He lost two sons to car bombs. She lost her husband to a death squad. Both are depressed, weepy, anxious, filled with rage and in denial. The mental scars of the war in Iraq run deep and jagged.
Compounding the problem, says Dr. Shalan al-Abbudi, director of Baghdad's Ibn-Rushd psychiatric hospital, is the flight from the country of psychiatrists -- those best equipped to help shell-shocked Iraqis deal with their mental demons.
"A year ago I had 14 psychiatrists, today I have four. They are all leaving Iraq," Abbudi told AFP in his small office in the hospital, crowded daily with outpatients desperate for relief from images of horror that haunt them often in the day, always at night.
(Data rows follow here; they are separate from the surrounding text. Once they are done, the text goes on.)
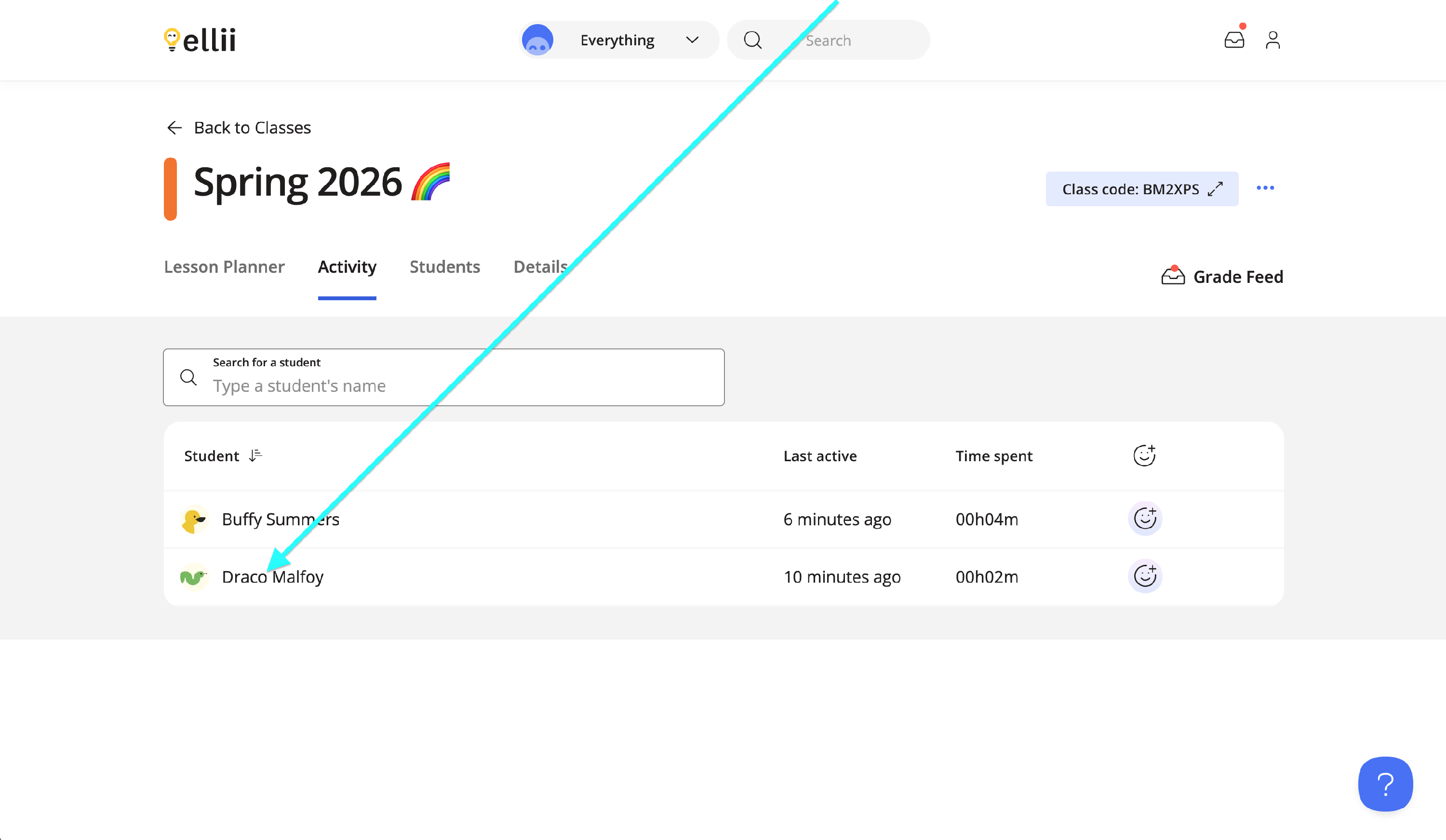Viewport: 1446px width, 840px height.
Task: Click the back arrow to Classes
Action: (x=174, y=127)
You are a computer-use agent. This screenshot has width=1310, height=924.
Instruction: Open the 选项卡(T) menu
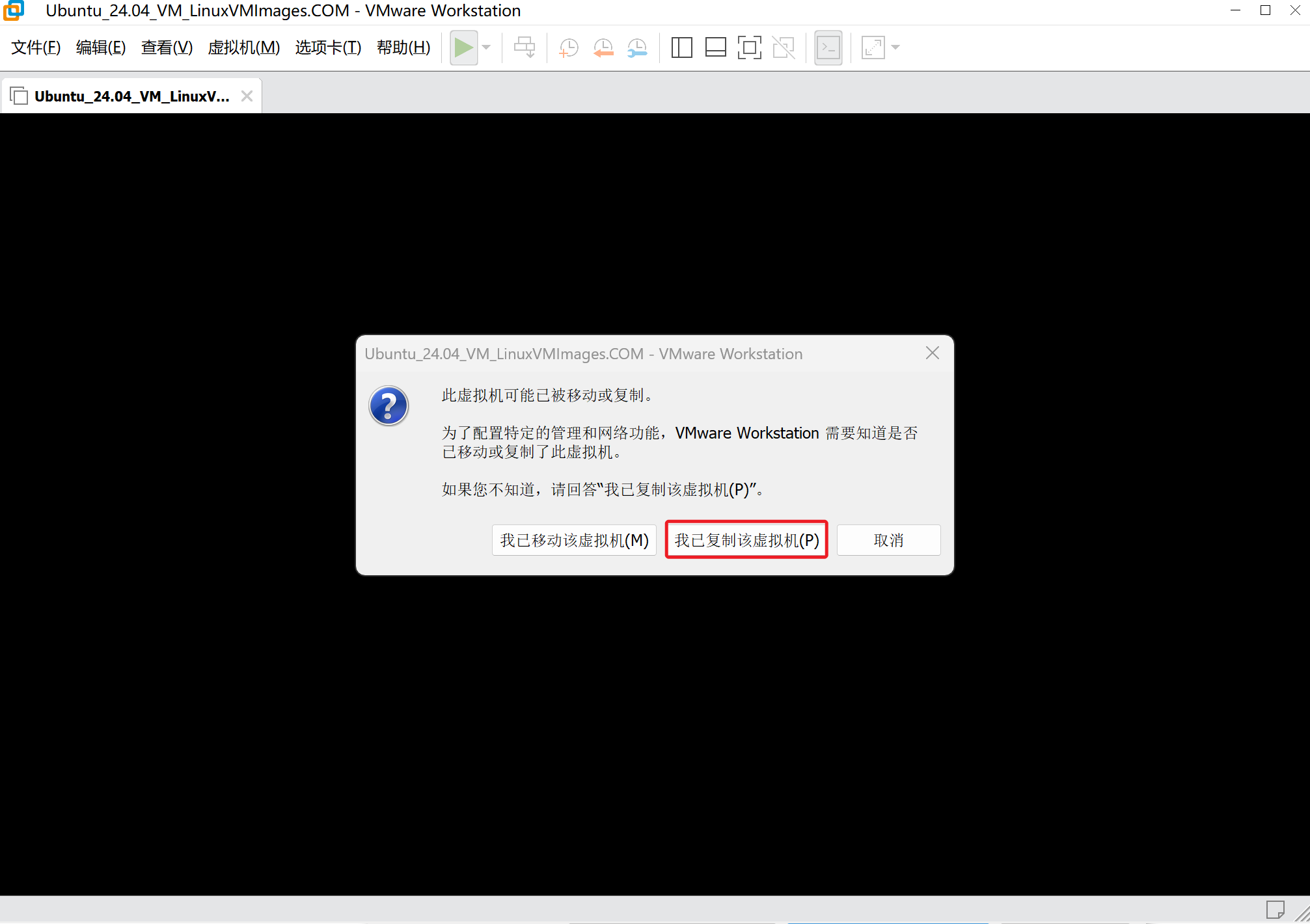(x=328, y=48)
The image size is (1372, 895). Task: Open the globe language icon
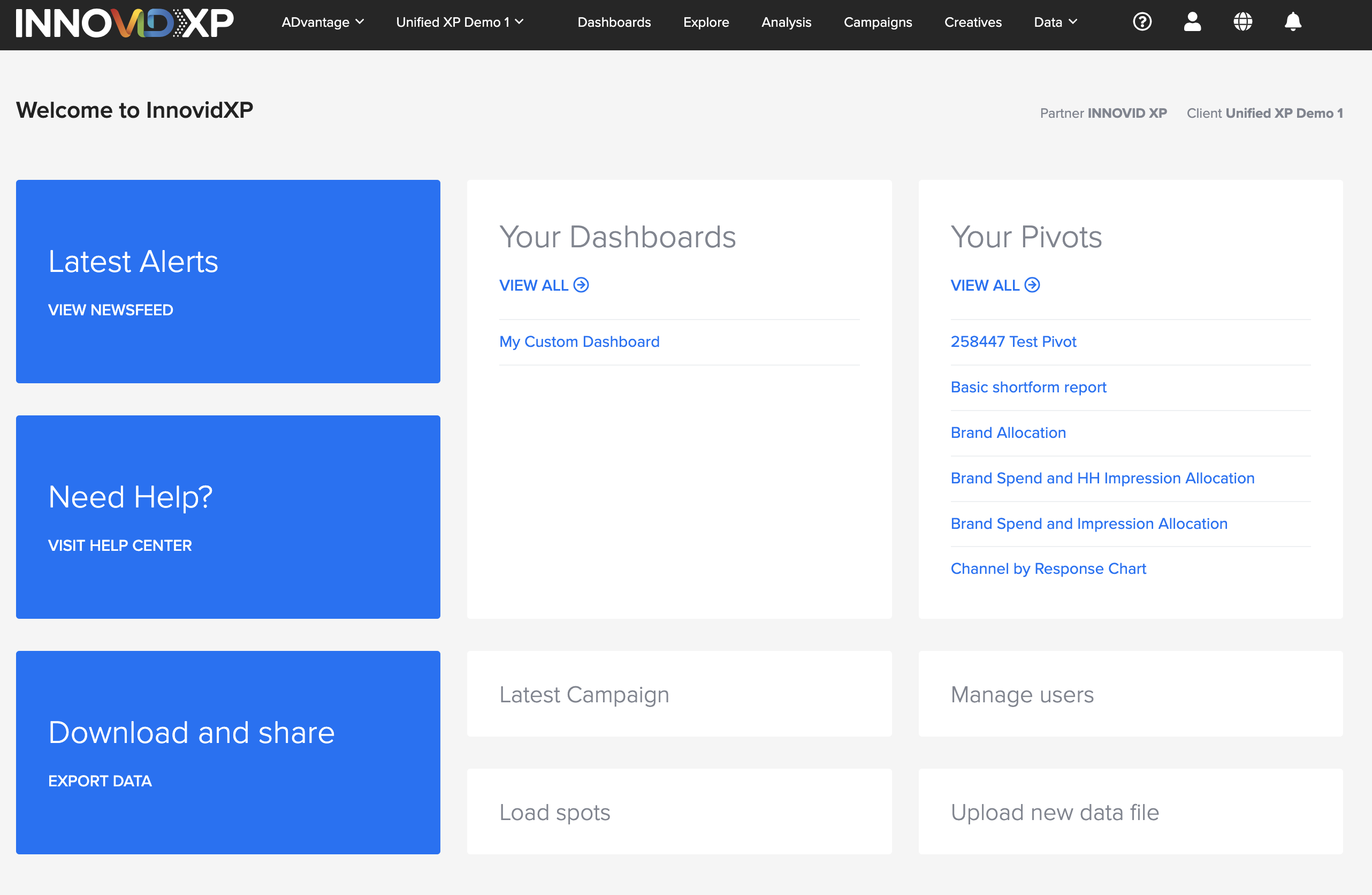coord(1243,22)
He and his ever diminishing team make sure every person who turns up at his hospital in Baghdad's central Karrada district gets help.
"We get 80 to 100 patients a day," said the doctor, as the queue outside his door grew ever longer -- many women, fewer men, a handful of children.
"When they arrive here, they are really desperate. They have first been to their local imams and spiritual guides, some even to charlatans. They come here as a last resort," said the doctor.
All are suffering from at least one of the classic symptoms of post-traumatic stress disorder, such as anxiety, depression, irritability, anger, loss of appetite, inability to sleep.